## RECORDS FOR THIS EXERCISE

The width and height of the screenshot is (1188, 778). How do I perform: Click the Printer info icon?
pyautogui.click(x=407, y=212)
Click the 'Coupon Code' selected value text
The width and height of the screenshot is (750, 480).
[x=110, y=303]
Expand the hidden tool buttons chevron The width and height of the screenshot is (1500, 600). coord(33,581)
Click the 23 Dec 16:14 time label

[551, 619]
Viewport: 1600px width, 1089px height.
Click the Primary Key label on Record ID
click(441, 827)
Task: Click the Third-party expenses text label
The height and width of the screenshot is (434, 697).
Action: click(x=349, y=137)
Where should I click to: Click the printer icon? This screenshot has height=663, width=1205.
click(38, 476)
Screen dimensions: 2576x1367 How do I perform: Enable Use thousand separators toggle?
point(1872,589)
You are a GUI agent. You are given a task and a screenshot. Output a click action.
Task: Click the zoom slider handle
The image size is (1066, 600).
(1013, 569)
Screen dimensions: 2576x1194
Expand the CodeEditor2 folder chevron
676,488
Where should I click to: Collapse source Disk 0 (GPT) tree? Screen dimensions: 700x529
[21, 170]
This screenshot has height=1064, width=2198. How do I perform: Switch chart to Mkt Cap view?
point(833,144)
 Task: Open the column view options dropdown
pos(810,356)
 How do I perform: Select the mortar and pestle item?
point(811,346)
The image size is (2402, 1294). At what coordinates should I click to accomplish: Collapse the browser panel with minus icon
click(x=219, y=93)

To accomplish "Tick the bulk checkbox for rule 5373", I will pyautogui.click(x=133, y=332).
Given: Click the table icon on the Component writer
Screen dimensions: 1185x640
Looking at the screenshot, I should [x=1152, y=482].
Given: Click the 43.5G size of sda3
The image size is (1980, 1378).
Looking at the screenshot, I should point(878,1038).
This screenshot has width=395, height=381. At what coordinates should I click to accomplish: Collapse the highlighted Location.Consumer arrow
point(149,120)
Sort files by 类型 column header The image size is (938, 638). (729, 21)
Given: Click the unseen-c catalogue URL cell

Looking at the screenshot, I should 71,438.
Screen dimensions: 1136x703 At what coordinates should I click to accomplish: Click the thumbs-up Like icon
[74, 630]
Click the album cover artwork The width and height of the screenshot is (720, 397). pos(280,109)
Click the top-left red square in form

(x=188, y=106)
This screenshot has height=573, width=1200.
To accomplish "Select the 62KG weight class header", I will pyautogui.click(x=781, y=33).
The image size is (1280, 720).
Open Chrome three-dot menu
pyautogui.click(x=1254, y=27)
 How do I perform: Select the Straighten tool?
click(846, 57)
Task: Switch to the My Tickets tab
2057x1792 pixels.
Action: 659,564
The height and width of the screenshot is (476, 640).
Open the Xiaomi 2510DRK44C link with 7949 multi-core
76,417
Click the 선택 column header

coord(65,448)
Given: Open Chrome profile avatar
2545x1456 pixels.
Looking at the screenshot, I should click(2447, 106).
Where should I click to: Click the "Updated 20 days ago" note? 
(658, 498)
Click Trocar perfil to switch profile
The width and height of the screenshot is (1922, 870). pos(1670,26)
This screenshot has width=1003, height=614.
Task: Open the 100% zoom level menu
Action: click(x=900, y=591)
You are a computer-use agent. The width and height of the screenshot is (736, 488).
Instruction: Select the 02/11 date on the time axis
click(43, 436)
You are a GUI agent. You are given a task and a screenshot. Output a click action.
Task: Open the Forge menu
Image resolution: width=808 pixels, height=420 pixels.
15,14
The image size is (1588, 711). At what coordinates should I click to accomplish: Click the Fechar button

## WHAT IS ASKED
Reproduce the entries starting with the line that contains "Click the 23 Dec 16:14 time label" and going on through the line that contains "Action: click(x=349, y=137)", both included, with 5 added to every click coordinate in the answers. Give only those lines.

## EXERCISE RESPONSE
Click the 23 Dec 16:14 time label

[556, 624]
Viewport: 1600px width, 1089px height.
Click the Primary Key label on Record ID
click(446, 832)
Task: Click the Third-party expenses text label
The height and width of the screenshot is (434, 697).
Action: click(x=354, y=142)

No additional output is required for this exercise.